+++ Page +++

Real-world feature examples

Fingerprint minutiae

11 minutiae types considered: Ridge ending, Bridge, Crossover, Dot, Bifurcation, Hook, Delta, Enclosure, Core, Island, Pore. Instead of comparing full fingerprints pixel-by-pixel, minutiae-based algorithms extract only these local structural points. This compact representation is highly robust to rotation, distortion, and noise.

Facial landmarks

Eye corners, nose tip, mouth boundaries, jawline intersections. Geometric distances between landmark locations form a compact numerical face representation. This geometric representation is robust against variations in image resolution, illumination conditions, and facial expressions.

Why features instead of full images?

Compact — fewer points than pixels
Stable — repeatable under viewpoint/illumination changes
Discriminative — unique enough to enable matching
Efficient — faster matching and recognition
Robust — works even with partial occlusion

Applications

Object detection

YOLO and CNN-based architectures internally learn feature maps automatically, but conceptually rely on extracting the same stable, informative structures.

Image matching

Panorama stitching, stereo vision, finding corresponding points across multiple images.

+++ Record excerpts +++

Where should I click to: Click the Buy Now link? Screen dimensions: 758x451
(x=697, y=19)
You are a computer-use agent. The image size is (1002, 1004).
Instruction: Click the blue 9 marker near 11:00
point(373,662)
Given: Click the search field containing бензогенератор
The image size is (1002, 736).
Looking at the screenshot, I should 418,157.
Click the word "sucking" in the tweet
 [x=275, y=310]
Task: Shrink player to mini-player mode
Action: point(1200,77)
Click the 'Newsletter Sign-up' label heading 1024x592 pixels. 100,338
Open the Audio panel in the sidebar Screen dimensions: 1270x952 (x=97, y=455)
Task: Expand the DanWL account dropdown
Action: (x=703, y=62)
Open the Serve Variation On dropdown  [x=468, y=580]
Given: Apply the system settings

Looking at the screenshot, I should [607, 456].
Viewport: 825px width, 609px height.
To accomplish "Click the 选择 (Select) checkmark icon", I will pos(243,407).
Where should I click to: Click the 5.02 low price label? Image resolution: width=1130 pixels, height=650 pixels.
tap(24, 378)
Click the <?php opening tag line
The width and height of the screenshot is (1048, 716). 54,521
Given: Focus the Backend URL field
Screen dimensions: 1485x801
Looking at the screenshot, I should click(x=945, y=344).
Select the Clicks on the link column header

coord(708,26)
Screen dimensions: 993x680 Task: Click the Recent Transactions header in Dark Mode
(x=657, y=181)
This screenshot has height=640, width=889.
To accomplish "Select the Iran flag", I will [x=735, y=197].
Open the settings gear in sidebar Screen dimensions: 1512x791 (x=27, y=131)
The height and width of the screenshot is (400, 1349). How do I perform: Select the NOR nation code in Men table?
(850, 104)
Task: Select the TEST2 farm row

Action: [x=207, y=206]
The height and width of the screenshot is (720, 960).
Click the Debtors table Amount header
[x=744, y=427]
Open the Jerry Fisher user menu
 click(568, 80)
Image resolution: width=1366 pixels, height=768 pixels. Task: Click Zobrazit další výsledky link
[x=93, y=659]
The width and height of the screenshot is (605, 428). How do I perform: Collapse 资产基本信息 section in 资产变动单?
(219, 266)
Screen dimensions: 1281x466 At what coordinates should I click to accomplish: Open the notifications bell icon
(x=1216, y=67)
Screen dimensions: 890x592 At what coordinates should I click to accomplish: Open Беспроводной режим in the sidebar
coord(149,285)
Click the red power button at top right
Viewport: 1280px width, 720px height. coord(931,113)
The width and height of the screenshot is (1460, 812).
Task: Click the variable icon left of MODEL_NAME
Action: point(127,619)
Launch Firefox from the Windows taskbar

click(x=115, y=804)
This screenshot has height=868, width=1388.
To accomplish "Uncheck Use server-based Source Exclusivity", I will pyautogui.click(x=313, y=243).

+++

## [Exercise directions]
In the feature examples page, what forms a compact numerical face representation?

## [The output]
Geometric distances between facial landmark locations form it.